In probability theory the statistical analysis of sets of experimental data \(X_i\) is performed. Several expectation values are calculated reflecting certain properties of the experiments and theoretical consideration with respect to the expectation values are discussed. A typical experiment could be the result of 1000 times dicing, i.e. \(X_1= {1, 6, 3, 3, 2, \cdots}\). Repeating this experiment several times \(X_n\) different sequences of data will be found but several numbers of these experiments - the expectation values - will be similar (within certain error bars) and the error bars become smaller with increasing number of experiments which is the law of large numbers. To calculate expectation values for the above dicing experiment we count, how often \(N_n\) each number \(n\) is found in the sequence. Next we calculate the sum \(N = \sum_n N_n\) and finally the probabilities \(p_n = N_n / N\) to find each number. This allows to calculate the three most decisive expectation values

\[1 = \sum_n p_n \quad ; \quad \mu = \sum_n n \,p_n \quad ;\quad \sigma^2 = \sum_n \left(n - \mu \right)^2\,p_n \quad .\]

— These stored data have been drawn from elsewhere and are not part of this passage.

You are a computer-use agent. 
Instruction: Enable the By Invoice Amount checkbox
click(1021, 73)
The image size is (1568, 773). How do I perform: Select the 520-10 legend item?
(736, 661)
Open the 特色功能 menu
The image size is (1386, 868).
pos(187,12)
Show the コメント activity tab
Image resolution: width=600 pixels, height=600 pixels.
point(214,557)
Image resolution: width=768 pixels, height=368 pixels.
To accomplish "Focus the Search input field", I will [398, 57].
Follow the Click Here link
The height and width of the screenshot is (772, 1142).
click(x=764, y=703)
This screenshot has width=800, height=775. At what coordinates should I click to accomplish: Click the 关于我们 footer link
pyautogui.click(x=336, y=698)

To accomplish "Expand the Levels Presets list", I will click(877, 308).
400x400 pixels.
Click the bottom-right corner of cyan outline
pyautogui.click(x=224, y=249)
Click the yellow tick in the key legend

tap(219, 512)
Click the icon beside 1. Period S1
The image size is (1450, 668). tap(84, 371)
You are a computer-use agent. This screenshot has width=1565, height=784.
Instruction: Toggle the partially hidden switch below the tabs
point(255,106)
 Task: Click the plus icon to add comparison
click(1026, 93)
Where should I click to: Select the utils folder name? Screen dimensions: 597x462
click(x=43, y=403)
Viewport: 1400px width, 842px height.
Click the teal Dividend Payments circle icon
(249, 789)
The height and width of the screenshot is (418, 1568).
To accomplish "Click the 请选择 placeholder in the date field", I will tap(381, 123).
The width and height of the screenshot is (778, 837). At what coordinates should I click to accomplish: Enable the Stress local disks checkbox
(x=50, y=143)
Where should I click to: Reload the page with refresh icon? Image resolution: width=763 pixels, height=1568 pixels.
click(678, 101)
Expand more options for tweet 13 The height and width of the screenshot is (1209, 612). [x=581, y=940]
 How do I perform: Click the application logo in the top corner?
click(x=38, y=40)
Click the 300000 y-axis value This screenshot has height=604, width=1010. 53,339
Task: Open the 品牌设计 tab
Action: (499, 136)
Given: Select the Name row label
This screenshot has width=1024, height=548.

For continuous variables the sums translate into integrals

\[1 = \int f(x) dx \quad ; \quad \mu = \int x f(x) dx \quad ; \quad \sigma^2 = \int \left(x-\mu \right)^2 f(x) dx \quad ,\]

where \(f(x)\) is a probability density.
In order to have only one notation we can use the properties of the delta-function to replace the upper version of sums by integrals as well:

\[f(x) = \sum_n p_n \delta(x-n)\]

Finally we define an expectation function of a set of stochastic data

\[E[\cdots] = \int \cdots f(x) dx\]

where \(f(x)\) is the probability density of \(X\). The decisive property of \(E\) is it’s linearity. We get

\[1 = E[1] \quad ; \quad \mu = E[X] \quad ; \quad \sigma^2 = E[\left(X-\mu \right)^2] \quad .\]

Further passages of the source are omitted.